* Prompt
Rewrite the listing below with every "screenshot" changed to "screen capture" and everything else left as it is, omitting the pictures.

* Data for this exercise
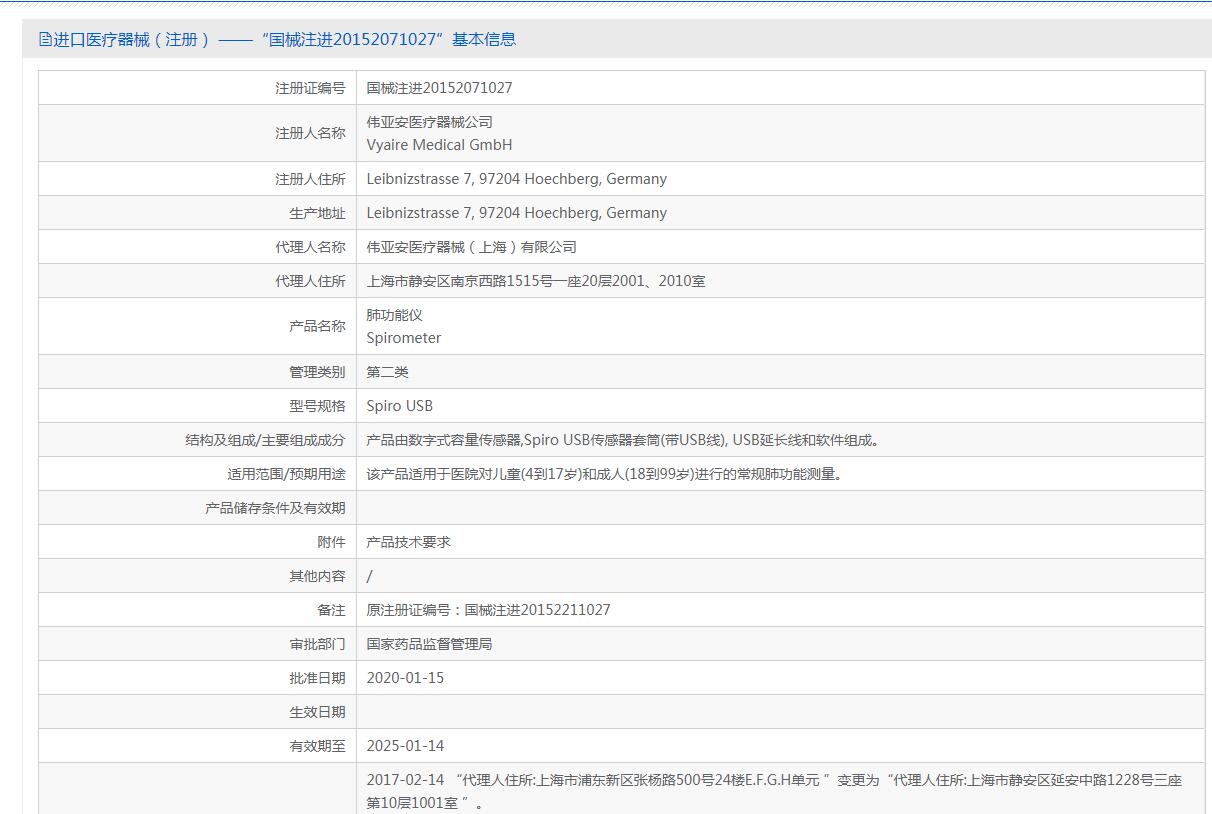Click the document icon beside the page title
Image resolution: width=1212 pixels, height=814 pixels.
coord(45,40)
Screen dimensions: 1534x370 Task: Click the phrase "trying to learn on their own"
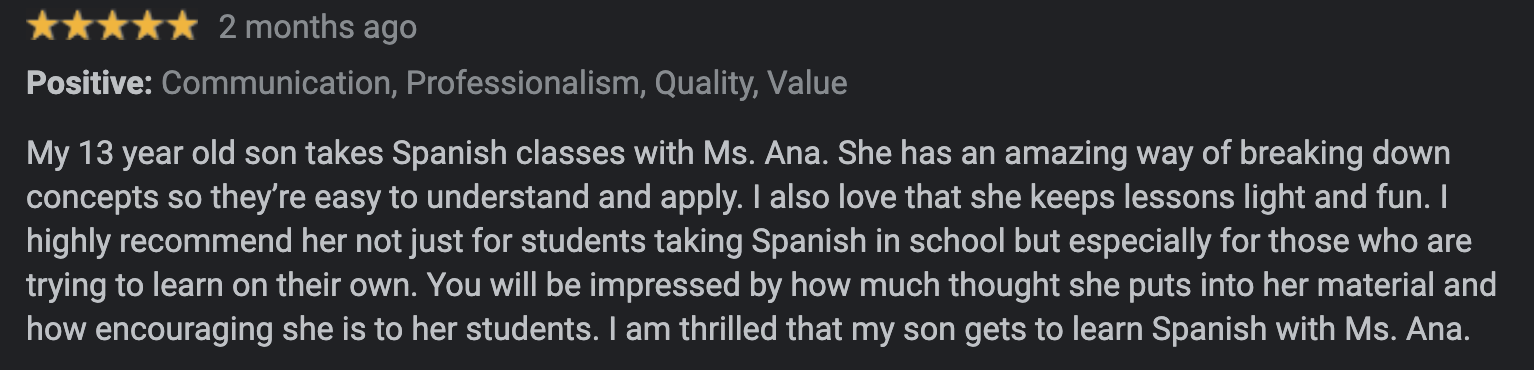[223, 287]
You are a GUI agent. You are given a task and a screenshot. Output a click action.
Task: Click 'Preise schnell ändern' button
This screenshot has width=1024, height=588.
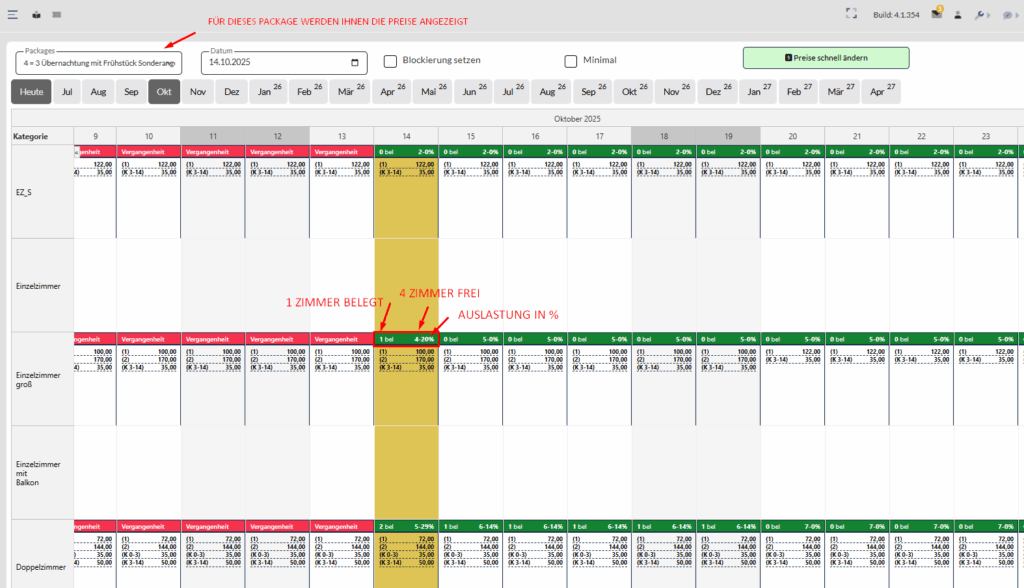826,58
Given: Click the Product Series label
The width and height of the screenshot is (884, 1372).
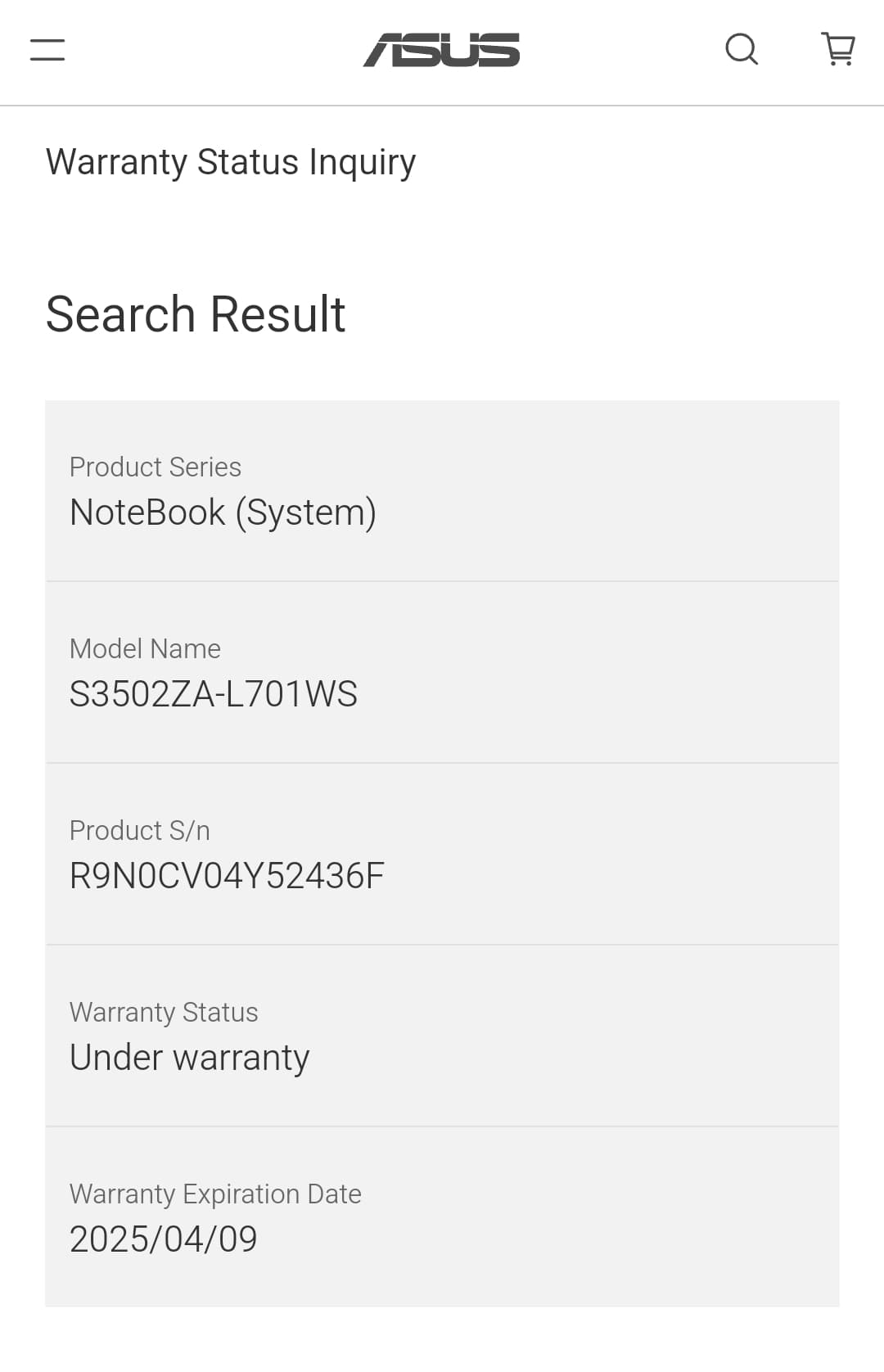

* Result of this task
Click the document icon beside the page title
Image resolution: width=1212 pixels, height=814 pixels.
coord(45,40)
Screen dimensions: 1534x370 Task: Click the phrase "trying to learn on their own"
[223, 287]
You are a GUI agent. You are given a task and a screen capture. Output a click action.
Task: Click 'Preise schnell ändern' button
This screen capture has width=1024, height=588.
826,58
Given: Click the Product Series label
The width and height of the screen capture is (884, 1372).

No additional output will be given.